Kondisi itu membuat pendakian ke puncak Everest sangat berisiko. Tidak sedikit pendaki meninggal dunia saat menuju maupun turun dari puncak Everest. Penyebabnya beragam, di antaranya kekurangan oksigen, longsor salju, dan terjatuh.
Tantangan terbesar Mathilda dan Fransisca dalam mendaki Everest adalah mental. Sebab, kata Dian, secara teknik keduanya sudah mempunyai bekal dari pengalaman mencapai enam puncak dunia sebelumnya.
“Dalam perjalanan menuju puncak, sangat memungkinkan mereka menemukan jenazah manusia yang belum dievakuasi karena medannya ekstrem. Jadi, secara mental harus benar-benar kuat,” ujarnya.
Menurut Dian, persiapan Mathilda dan Fransisca dalam mendaki Everest sangat matang. Selain mencari referensi terkait puncak gunung tersebut, mereka juga meminta masukan dari pendaki asal Indonesia yang pernah mencapai puncak Everest pada 2013.
“Ini sangat penting untuk mengetahui kondisi di sana dan apa yang harus dihadapi. Masukan-masukan itu juga untuk memperkuat mental,” ujarnya.
Dian mengatakan, hingga Kamis malam, Mathilda dan Fransisca masih dalam perjalanan turun menuju ABC. Mereka dijadwalkan pulang ke Tanah Air pada 31 Mei atau 1 Juni 2018.
Hingga Kamis malam, Mathilda dan Fransisca masih dalam perjalanan turun menuju ABC. Mereka dijadwalkan pulang ke Tanah Air pada 31 Mei atau 1 Juni 2018.

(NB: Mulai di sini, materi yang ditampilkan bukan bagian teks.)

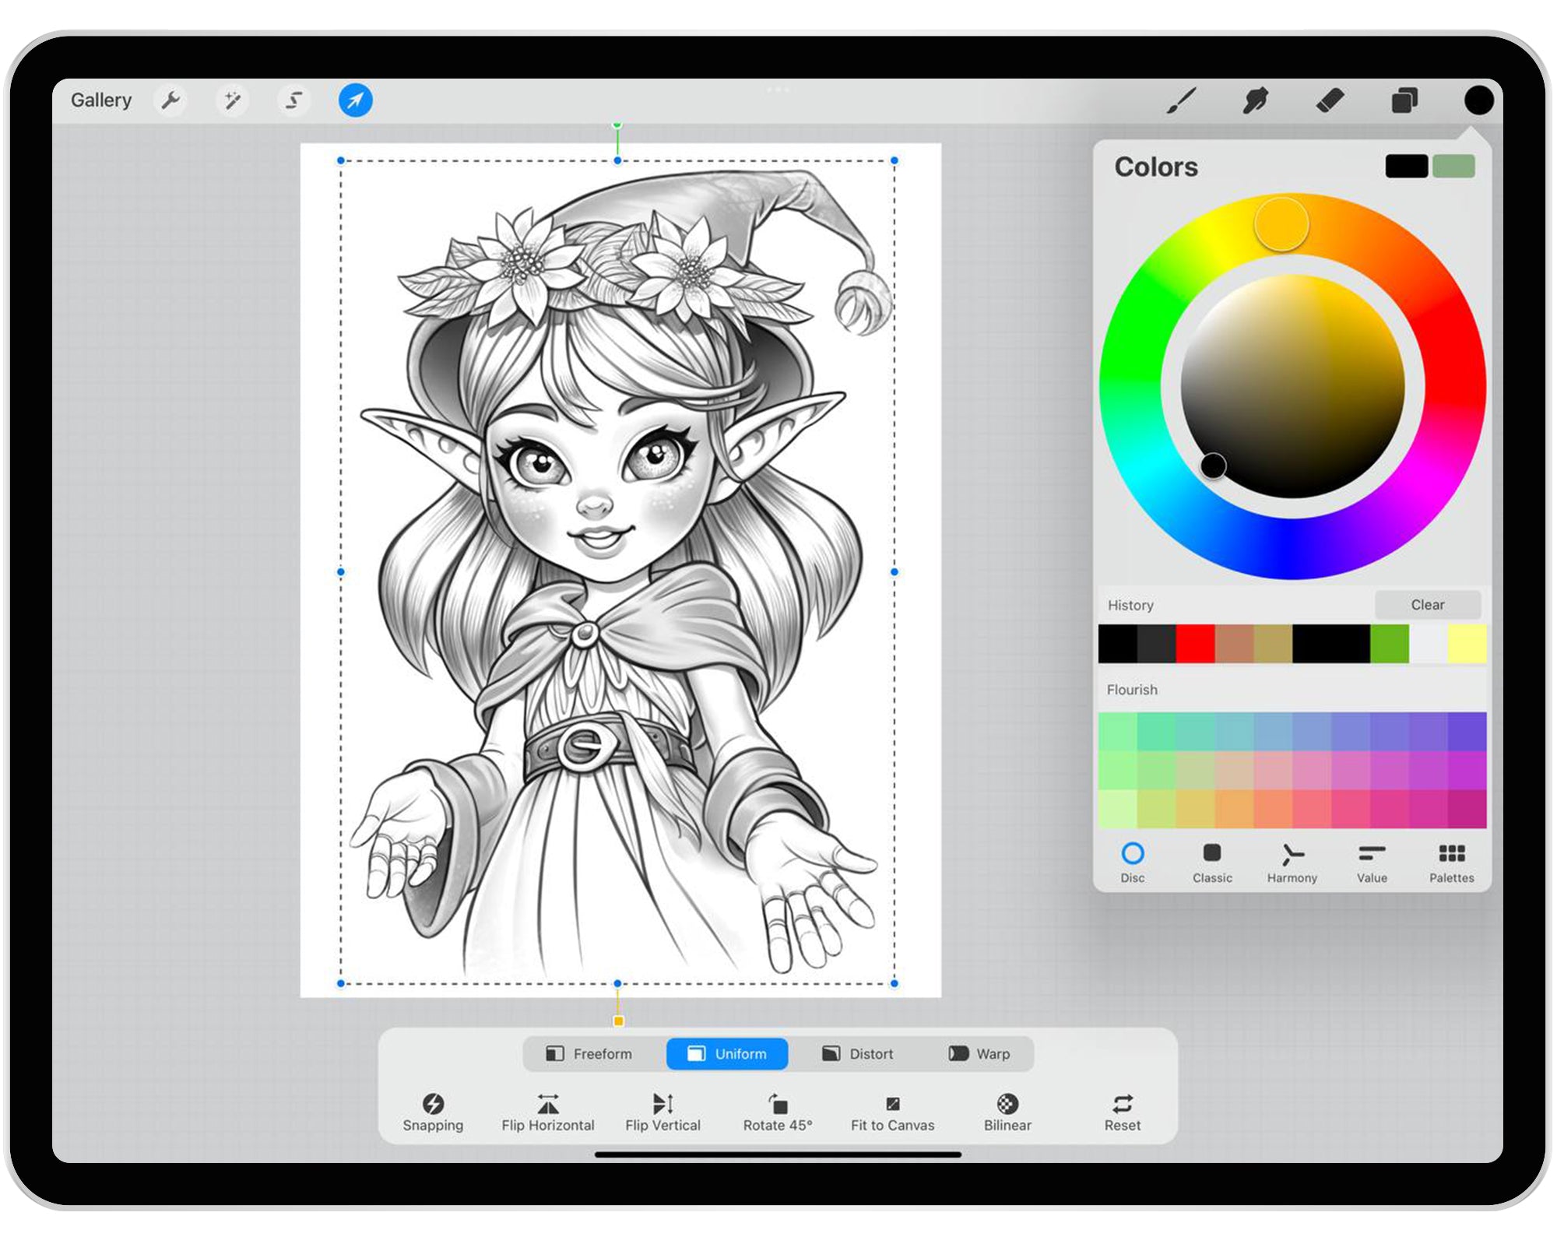Open the Selection tool

click(x=293, y=100)
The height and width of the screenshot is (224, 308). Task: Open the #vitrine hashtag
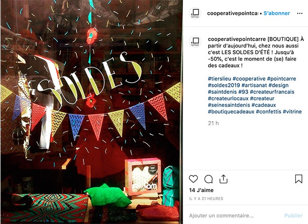[292, 112]

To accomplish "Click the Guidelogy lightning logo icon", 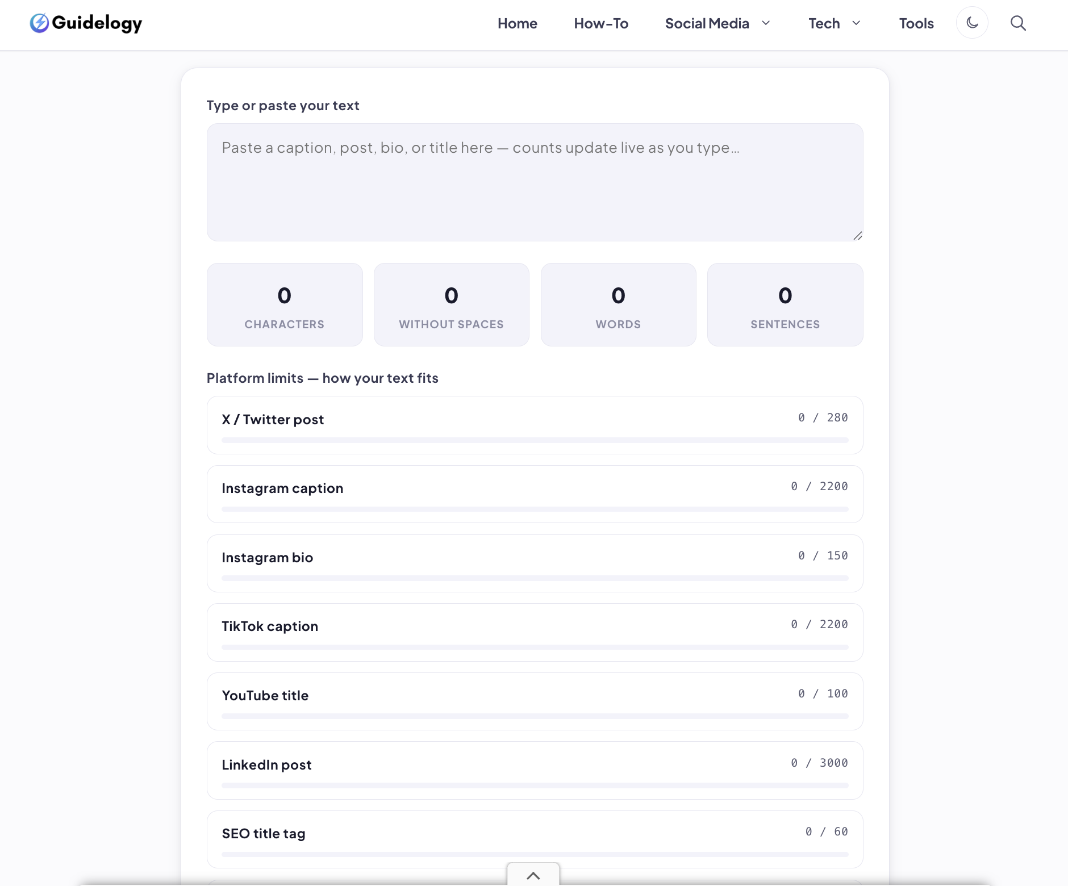I will point(39,23).
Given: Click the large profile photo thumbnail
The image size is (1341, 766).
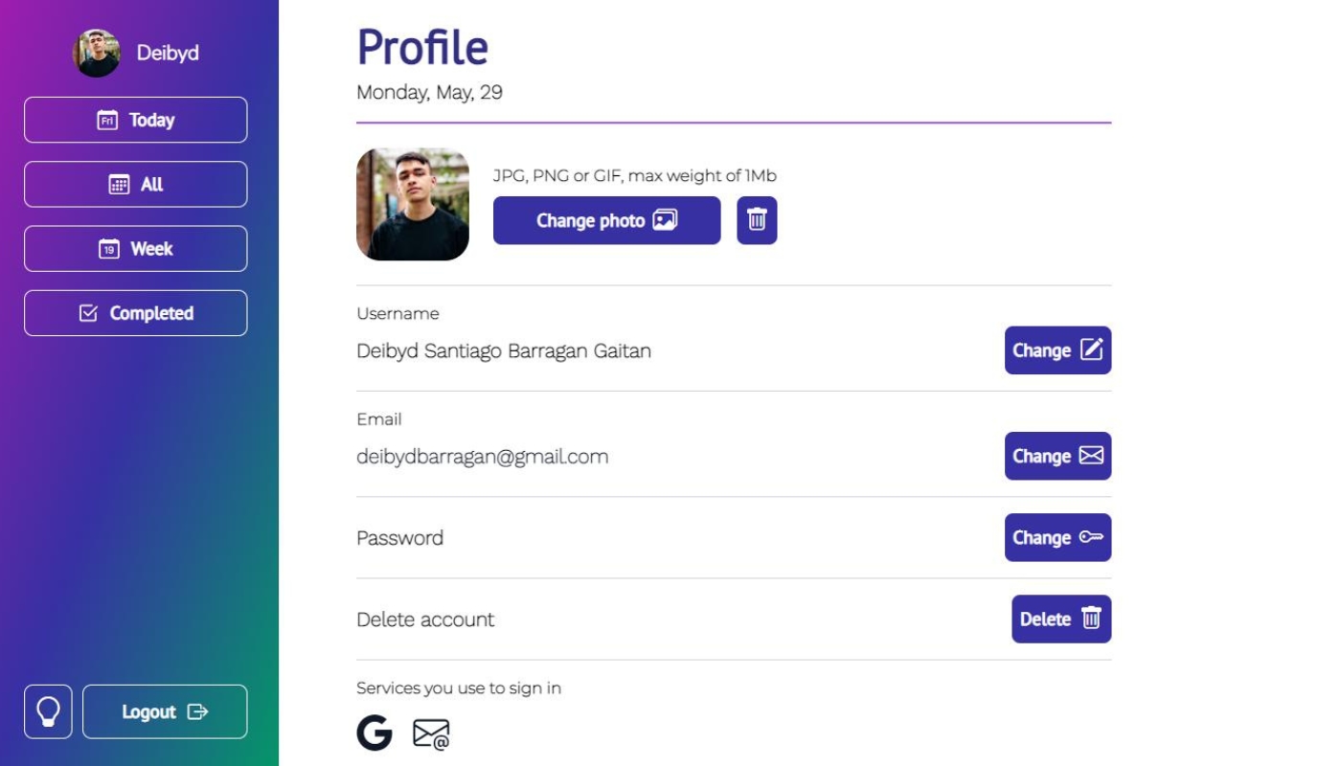Looking at the screenshot, I should point(413,204).
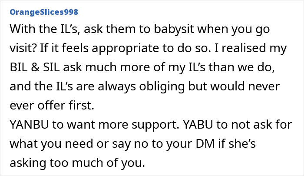The height and width of the screenshot is (176, 304).
Task: Click the word "visit?" at line start
Action: 23,48
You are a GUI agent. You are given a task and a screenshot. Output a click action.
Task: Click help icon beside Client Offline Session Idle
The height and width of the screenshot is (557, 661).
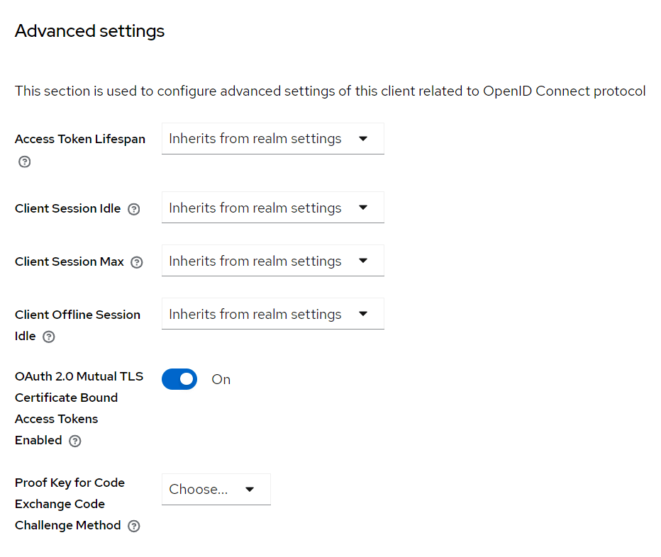[48, 337]
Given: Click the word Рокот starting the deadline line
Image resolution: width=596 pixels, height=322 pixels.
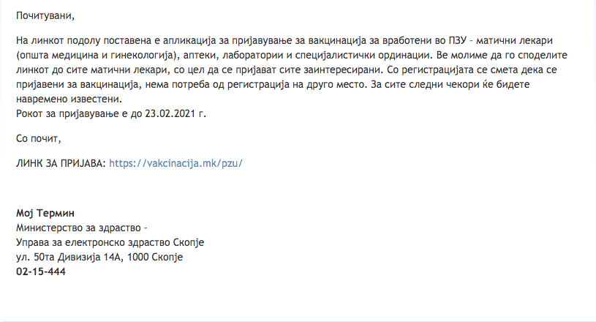Looking at the screenshot, I should tap(29, 113).
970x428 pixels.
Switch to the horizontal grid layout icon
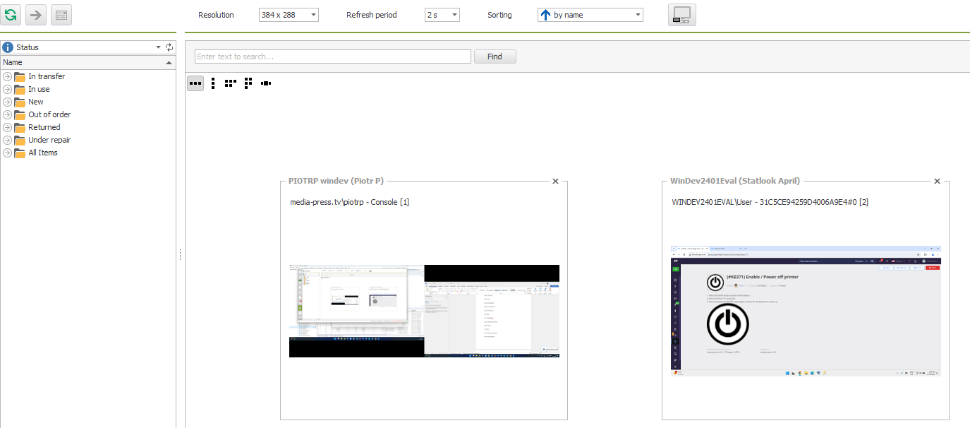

Rektor Unpar Mangadar Situmorang mengaku bangga atas kesuksesan Mathilda dan Fransisca. Menurut dia, pencapaian itu tidak terlepas dari konsistensi daya juang dalam mencapai tujuan.
“Butuh komitmen kuat dan kerja keras. Memang tidak mudah. Tetapi, dengan kegigihan mereka, misi yang dicanangkan sejak 2014 berhasil dituntaskan,” ujarnya. Mangadar berharap, pencapaian itu mendorong mahasiswa lainnya untuk menggali potensi diri di luar bidang akademik.